> _Exercise A_:
For each of the following statements about the UNICEF article, answer yes or no to say whether it agrees with the article, and quote the article's deciding words. (i) Catherine Russell spoke to the UN Security Council on Wednesday. (ii) Russell judged the truce deal sufficient to ensure the safety and well-being of children. (iii) UNICEF has reports of more than 1,200 children under rubble or otherwise unaccounted for.
> _Exercise B_:
Pick up the UNICEF article on children in Gaza after its last line and continue it.

Palestine

UNICEF calls Gaza world’s ‘most dangerous place’ for children

The Gaza Strip is “the most dangerous place” in the world to be a child, the head of the United Nations children’s agency UNICEF says, adding that the Palestinian children are living in catastrophic conditions.

Addressing the UN Security Council on Wednesday, UNICEF Executive Director Catherine Russell said that based on the recent figures, children account for 40% of the deaths in Gaza.

“More than 5,300 Palestinian children have been reportedly killed in just 46 days … or over 115 a day, every day, for weeks and weeks. Based on these figures, children account for 40% of the deaths in Gaza. This is unprecedented,” she said.

“In other words, the Gaza Strip is the most dangerous place in the world to be a child,” Russell said, adding that “in Gaza, the effects of the violence perpetrated on children have been catastrophic, indiscriminate and disproportionate.”

She also said UNICEF is receiving reports that “more than 1,200 children” remain under the rubble of bombed-out buildings or are otherwise unaccounted for.

Although she welcomed the hard-won truce deal between Hamas and the Israeli regime, involving the release of captives and a temporary pause to the intense fighting and bombardment in Gaza, she said the deal is insufficient to ensure the safety and well-being of children.

“UNICEF is calling for an urgent humanitarian ceasefire to immediately put a stop to this carnage,” Russel said, adding that humanitarian pauses are “simply not enough.”

Today I briefed the Security Council after my visit to Gaza. I’m haunted by what I saw & heard.

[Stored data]

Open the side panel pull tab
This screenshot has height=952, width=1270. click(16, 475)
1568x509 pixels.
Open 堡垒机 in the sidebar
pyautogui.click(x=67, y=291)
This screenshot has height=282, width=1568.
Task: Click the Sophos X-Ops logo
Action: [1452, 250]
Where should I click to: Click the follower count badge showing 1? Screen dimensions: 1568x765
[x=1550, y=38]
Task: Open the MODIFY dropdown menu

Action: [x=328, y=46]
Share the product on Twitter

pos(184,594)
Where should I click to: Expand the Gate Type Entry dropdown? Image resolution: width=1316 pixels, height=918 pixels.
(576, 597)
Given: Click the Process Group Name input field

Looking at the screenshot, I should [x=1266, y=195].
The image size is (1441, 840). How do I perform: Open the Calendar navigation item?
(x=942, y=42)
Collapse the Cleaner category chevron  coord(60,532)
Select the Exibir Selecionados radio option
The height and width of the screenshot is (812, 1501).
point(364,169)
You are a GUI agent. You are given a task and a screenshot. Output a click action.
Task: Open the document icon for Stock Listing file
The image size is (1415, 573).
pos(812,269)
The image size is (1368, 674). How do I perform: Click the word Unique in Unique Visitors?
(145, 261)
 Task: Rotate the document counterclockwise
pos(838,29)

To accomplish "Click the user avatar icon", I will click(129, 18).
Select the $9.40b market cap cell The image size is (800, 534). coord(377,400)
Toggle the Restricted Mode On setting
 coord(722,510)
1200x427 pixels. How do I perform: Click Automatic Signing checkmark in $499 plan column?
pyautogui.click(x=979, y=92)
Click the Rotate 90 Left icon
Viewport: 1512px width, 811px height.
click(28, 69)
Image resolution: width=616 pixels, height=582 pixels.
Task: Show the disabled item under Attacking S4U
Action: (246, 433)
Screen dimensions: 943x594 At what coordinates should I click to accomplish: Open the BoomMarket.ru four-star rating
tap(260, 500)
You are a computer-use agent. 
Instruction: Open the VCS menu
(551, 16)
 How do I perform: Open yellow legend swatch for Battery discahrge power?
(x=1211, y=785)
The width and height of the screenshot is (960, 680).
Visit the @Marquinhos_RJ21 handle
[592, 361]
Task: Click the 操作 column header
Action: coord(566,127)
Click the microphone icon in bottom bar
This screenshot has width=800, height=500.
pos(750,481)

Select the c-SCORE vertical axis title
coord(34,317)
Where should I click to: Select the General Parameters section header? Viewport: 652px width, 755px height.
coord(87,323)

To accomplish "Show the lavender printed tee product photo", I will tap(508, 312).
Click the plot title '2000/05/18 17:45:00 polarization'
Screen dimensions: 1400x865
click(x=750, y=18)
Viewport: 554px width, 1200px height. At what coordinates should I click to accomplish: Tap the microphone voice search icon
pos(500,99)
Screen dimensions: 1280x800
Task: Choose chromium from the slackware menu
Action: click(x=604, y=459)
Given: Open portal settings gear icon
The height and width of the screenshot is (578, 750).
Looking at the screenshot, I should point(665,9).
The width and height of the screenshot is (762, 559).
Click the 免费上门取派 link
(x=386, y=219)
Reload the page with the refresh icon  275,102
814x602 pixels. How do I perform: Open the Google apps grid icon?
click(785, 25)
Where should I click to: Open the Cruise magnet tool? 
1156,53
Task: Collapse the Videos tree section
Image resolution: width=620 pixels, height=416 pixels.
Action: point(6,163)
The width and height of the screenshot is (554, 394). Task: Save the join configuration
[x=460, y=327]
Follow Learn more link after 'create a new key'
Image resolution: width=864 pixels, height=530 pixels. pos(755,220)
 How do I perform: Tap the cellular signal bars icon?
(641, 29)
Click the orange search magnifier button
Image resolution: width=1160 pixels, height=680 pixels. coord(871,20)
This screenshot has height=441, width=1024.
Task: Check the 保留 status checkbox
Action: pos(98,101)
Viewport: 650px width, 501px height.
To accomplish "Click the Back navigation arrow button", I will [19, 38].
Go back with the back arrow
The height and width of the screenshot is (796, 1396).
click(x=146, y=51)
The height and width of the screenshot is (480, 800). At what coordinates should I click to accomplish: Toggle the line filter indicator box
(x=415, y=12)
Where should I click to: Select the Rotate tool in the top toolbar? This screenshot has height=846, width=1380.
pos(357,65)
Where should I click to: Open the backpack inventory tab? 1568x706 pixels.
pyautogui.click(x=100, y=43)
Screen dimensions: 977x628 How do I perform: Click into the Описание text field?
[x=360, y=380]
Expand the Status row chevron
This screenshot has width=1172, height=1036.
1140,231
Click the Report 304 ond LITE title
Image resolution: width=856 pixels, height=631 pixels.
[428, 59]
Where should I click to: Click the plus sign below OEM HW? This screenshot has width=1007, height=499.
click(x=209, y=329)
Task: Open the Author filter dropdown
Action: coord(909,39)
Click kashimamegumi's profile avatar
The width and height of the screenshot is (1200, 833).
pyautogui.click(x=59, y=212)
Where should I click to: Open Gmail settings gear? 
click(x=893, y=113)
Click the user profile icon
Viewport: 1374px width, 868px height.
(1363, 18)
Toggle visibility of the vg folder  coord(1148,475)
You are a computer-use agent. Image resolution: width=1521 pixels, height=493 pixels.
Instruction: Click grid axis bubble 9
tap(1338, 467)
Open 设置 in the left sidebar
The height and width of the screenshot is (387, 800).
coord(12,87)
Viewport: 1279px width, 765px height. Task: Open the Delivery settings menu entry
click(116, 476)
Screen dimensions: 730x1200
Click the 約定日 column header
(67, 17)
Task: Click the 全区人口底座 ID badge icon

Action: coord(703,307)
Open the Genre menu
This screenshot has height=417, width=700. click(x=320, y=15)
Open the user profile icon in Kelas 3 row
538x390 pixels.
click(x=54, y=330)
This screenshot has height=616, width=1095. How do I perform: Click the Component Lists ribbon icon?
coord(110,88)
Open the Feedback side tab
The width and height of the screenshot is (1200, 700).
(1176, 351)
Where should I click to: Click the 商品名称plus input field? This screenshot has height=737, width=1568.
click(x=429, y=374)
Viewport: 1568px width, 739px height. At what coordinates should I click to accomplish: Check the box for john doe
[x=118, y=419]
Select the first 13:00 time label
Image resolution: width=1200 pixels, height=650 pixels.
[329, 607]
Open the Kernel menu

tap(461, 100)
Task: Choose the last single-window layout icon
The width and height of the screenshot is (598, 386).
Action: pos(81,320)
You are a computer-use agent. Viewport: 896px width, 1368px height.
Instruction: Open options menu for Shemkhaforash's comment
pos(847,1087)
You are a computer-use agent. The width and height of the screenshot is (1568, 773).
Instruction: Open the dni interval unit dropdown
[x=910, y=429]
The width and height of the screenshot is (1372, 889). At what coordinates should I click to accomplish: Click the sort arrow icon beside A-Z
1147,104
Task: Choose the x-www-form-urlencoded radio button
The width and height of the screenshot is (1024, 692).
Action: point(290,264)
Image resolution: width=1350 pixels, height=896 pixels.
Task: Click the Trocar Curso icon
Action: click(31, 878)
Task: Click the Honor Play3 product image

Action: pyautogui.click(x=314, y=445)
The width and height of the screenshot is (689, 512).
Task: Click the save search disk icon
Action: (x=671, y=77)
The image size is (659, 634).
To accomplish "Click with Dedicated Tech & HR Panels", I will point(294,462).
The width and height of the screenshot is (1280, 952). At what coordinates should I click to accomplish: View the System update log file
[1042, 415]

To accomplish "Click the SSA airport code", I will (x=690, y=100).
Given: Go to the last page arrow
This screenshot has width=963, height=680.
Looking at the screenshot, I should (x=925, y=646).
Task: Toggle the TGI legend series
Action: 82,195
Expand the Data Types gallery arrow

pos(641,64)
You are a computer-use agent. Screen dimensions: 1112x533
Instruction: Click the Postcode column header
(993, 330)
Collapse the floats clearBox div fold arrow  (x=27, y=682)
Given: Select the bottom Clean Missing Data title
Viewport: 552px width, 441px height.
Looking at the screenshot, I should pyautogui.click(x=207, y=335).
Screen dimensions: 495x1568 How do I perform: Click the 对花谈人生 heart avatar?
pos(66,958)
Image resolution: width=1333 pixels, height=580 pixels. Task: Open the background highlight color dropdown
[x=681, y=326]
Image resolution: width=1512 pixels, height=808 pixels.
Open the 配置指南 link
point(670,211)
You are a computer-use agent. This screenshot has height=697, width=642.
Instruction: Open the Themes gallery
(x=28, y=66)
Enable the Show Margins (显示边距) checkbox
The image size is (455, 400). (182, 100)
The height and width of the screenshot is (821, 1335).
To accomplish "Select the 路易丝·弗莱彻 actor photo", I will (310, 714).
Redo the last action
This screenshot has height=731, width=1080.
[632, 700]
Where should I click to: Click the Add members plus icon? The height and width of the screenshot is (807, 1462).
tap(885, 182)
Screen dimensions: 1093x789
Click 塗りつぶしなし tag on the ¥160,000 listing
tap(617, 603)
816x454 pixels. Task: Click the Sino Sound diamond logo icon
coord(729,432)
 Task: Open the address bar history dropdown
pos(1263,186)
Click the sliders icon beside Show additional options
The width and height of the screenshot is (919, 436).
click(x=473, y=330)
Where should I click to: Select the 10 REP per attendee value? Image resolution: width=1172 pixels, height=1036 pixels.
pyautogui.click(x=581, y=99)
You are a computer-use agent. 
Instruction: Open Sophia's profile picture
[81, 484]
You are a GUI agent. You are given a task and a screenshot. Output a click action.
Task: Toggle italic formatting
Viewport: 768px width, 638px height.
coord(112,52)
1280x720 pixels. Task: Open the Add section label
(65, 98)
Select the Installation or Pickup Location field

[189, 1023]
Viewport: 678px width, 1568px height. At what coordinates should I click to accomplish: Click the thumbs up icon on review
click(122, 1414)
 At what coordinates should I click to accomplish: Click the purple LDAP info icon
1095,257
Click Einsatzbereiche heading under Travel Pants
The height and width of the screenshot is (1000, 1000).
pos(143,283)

> _Output A_:
(i) Yes: "Addressing the UN Security Council on Wednesday, UNICEF Executive Director Catherine Russell said that based on the recent figures, children account for 40% of the deaths in Gaza."
(ii) No: "she said the deal is insufficient to ensure the safety and well-being of children."
(iii) Yes: "UNICEF is receiving reports that “more than 1,200 children” remain under the rubble of bombed-out buildings or are otherwise unaccounted for."

> _Output B_:
The effects of the violence perpetrated on children is catastrophic. The violence must end! All hostages, especially children, must be released. My remarks▶️ https://t.co/UQecT4n0n5— Catherine Russell (@unicefchief) November 22, 2023

“We are concerned that further military escalation in the south of Gaza would exponentially worsen the humanitarian situation there … causing additional displacement … and squeezing the civilian population into an even smaller area. Attacks on the South must be avoided,” Russel continued.

Warning that based on UNICEF estimates, acute malnutrition in children living in Gaza could increase by nearly 30 per cent over the next months, the UN official added that “one million children – or all children inside the territory – are now food insecure, facing what could soon become a catastrophic nutrition crisis.”

The UNICEF head also expressed concern over increasing number of displaced children who have been separated from their families along evacuation corridors to the south, or who are otherwise arriving unaccompanied to hospitals for medical care.

“Today, well over 1.7 million people in Gaza, half of whom are children, are displaced,” she said, warning that these children must be identified to receive temporary care, and be given access to family tracing and reunification services.